===== Extracted information
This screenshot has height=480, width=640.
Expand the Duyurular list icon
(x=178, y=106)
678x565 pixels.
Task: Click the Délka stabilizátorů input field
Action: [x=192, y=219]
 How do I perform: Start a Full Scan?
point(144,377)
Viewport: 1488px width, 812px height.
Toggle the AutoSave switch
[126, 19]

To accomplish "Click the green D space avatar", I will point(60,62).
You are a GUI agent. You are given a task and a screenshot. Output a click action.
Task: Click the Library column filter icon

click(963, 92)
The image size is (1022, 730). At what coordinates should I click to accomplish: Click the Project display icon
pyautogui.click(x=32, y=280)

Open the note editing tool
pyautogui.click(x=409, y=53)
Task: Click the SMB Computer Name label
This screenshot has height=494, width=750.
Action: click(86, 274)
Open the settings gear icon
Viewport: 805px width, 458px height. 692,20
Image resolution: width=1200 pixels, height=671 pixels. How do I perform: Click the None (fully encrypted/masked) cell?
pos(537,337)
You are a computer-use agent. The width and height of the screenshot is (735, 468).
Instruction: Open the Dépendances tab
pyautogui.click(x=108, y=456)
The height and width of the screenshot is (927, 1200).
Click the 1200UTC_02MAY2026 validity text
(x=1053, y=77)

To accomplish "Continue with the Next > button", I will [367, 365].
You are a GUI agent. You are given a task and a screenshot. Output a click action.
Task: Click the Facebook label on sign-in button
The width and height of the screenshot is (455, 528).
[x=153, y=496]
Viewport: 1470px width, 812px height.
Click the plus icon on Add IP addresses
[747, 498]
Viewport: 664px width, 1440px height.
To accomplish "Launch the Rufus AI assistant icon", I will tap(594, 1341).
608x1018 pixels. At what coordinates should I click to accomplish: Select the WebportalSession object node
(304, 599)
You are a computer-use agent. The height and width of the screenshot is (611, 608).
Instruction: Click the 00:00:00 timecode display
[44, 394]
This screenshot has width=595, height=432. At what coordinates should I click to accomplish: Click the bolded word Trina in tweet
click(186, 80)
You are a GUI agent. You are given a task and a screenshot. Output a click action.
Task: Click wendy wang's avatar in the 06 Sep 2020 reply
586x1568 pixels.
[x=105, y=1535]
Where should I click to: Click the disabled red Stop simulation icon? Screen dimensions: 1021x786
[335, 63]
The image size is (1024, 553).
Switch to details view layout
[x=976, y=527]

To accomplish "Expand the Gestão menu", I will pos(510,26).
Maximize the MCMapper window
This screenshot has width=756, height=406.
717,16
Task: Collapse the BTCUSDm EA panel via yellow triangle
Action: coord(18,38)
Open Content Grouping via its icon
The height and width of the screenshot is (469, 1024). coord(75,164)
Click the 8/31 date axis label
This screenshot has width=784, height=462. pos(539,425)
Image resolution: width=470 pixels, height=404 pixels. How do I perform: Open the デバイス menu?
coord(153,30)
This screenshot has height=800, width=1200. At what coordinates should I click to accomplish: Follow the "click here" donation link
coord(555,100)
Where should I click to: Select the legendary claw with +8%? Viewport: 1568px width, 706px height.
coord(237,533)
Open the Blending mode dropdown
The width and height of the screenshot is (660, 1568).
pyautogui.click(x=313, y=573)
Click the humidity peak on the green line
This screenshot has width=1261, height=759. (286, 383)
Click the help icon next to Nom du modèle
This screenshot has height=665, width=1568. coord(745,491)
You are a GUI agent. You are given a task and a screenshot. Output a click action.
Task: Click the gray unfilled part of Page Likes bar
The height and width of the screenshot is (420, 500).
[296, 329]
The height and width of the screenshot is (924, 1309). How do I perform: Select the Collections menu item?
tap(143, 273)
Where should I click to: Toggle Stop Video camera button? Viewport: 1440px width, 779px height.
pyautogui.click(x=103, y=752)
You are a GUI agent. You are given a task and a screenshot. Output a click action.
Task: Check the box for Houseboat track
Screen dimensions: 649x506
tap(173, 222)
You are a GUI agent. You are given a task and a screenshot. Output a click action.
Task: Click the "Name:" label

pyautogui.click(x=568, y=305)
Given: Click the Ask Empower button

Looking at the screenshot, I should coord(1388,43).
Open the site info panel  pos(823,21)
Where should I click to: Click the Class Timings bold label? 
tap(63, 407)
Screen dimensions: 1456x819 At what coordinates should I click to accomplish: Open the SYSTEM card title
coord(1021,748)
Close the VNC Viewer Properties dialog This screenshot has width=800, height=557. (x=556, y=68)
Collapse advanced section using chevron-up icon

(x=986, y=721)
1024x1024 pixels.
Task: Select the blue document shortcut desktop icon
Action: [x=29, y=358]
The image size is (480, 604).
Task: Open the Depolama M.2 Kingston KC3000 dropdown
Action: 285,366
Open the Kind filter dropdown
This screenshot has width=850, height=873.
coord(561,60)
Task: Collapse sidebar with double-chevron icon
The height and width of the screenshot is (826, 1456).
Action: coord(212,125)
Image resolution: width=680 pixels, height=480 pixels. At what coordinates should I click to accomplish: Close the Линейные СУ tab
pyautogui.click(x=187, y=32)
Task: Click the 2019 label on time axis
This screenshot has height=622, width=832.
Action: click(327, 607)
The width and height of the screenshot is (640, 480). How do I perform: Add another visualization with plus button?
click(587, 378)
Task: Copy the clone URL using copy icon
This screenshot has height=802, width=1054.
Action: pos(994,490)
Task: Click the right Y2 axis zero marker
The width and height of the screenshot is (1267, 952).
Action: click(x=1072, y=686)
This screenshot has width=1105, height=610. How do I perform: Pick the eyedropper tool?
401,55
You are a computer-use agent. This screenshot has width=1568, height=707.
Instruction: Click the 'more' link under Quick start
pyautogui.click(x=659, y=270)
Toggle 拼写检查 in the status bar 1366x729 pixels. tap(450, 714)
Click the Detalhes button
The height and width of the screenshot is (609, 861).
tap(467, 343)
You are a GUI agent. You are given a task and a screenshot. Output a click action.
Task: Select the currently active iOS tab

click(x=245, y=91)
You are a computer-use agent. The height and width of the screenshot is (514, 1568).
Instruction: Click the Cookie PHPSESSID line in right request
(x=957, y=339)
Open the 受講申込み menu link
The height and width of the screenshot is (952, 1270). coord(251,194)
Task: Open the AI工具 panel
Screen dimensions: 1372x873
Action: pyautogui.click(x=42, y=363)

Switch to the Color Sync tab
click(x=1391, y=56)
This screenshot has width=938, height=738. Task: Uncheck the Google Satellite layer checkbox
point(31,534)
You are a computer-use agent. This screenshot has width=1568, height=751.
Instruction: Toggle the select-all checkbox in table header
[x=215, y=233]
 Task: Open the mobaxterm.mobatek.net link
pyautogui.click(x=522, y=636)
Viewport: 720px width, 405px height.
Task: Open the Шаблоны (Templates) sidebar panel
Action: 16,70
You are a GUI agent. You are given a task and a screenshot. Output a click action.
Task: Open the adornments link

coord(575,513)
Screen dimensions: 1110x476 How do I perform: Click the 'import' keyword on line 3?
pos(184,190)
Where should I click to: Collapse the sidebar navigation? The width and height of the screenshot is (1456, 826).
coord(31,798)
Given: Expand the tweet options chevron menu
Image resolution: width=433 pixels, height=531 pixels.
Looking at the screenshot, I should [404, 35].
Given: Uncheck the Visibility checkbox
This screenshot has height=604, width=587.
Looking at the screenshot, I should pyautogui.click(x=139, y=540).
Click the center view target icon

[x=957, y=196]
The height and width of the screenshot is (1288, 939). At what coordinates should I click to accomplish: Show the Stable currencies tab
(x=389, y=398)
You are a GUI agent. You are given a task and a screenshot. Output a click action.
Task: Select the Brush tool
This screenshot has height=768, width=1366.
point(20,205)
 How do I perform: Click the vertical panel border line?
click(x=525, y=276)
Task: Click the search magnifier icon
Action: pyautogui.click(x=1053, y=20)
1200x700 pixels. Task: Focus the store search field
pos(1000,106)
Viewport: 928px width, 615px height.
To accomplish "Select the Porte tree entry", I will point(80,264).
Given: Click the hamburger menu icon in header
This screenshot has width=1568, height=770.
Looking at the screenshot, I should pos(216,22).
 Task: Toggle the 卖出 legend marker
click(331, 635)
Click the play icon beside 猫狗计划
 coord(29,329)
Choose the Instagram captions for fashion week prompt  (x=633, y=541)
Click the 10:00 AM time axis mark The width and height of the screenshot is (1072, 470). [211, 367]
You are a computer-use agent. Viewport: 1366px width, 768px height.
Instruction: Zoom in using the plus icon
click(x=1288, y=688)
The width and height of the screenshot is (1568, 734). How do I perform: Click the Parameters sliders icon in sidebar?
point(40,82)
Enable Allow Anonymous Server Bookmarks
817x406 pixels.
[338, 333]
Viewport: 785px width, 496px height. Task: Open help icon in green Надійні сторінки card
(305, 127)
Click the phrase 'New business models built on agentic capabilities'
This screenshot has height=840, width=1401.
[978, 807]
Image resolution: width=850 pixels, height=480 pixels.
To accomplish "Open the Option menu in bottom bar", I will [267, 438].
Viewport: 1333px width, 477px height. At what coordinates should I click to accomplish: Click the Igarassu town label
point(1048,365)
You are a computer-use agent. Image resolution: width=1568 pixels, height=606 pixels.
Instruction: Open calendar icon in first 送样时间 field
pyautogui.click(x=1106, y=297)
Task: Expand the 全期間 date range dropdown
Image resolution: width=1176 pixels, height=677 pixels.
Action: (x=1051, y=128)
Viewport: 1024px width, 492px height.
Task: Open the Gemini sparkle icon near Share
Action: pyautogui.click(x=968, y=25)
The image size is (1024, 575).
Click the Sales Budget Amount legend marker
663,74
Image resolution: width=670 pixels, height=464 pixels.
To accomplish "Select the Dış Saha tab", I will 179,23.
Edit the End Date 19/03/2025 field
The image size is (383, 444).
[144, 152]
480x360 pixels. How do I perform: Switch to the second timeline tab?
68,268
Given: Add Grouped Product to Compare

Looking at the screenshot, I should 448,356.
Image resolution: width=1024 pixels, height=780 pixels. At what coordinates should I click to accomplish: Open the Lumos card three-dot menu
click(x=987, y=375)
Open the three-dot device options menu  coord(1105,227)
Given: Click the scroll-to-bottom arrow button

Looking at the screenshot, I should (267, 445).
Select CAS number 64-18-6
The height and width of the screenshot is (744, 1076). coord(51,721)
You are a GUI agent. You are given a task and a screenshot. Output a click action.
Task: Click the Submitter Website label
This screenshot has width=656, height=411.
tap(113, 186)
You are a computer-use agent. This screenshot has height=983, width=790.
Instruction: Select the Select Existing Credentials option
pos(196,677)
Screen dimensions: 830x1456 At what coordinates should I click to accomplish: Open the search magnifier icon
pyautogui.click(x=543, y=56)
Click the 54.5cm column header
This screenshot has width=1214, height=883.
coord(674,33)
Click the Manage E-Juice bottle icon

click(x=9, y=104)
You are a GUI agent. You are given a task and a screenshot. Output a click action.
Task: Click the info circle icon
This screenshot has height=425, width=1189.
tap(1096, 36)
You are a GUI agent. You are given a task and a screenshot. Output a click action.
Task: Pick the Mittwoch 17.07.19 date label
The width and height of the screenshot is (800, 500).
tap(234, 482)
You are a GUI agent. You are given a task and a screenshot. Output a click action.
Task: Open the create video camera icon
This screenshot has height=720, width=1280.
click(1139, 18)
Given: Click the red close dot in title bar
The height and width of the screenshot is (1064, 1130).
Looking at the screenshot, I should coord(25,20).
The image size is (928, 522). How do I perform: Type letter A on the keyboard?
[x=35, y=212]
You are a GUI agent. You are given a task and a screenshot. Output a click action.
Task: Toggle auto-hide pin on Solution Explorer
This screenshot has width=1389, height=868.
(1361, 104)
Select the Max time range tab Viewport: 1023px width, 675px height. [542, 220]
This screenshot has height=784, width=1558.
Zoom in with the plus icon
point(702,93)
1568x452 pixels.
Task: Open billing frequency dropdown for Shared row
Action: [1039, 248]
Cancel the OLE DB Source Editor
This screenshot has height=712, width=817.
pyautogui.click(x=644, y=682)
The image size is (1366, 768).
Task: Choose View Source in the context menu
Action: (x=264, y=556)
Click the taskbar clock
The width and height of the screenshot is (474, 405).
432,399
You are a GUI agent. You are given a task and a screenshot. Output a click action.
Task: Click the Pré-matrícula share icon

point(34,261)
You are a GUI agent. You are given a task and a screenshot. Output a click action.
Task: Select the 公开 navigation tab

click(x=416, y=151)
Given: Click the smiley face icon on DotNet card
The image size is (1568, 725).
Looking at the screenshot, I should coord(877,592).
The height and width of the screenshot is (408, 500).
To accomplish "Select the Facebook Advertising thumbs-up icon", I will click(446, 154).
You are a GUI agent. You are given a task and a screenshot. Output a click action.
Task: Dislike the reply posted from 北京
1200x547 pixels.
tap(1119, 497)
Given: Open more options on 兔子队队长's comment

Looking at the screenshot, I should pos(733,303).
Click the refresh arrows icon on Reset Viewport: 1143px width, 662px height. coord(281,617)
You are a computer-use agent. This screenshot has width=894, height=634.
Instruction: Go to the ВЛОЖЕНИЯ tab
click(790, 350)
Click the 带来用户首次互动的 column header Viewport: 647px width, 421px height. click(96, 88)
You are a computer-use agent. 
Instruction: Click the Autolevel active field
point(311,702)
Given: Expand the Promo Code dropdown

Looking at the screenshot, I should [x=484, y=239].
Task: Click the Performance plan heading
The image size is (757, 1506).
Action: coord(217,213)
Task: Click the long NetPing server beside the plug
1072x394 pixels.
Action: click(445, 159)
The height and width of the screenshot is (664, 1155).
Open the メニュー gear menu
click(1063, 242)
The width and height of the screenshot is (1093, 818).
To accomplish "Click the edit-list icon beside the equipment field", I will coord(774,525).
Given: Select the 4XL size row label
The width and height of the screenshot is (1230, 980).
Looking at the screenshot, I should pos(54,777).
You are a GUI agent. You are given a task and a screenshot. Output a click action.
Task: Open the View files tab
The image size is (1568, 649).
==========
* **Task**
Scan the data above, find each line with "reply", and copy it.

* **Task answer**
Task: Click wendy wang's avatar in the 06 Sep 2020 reply
Task: Dislike the reply posted from 北京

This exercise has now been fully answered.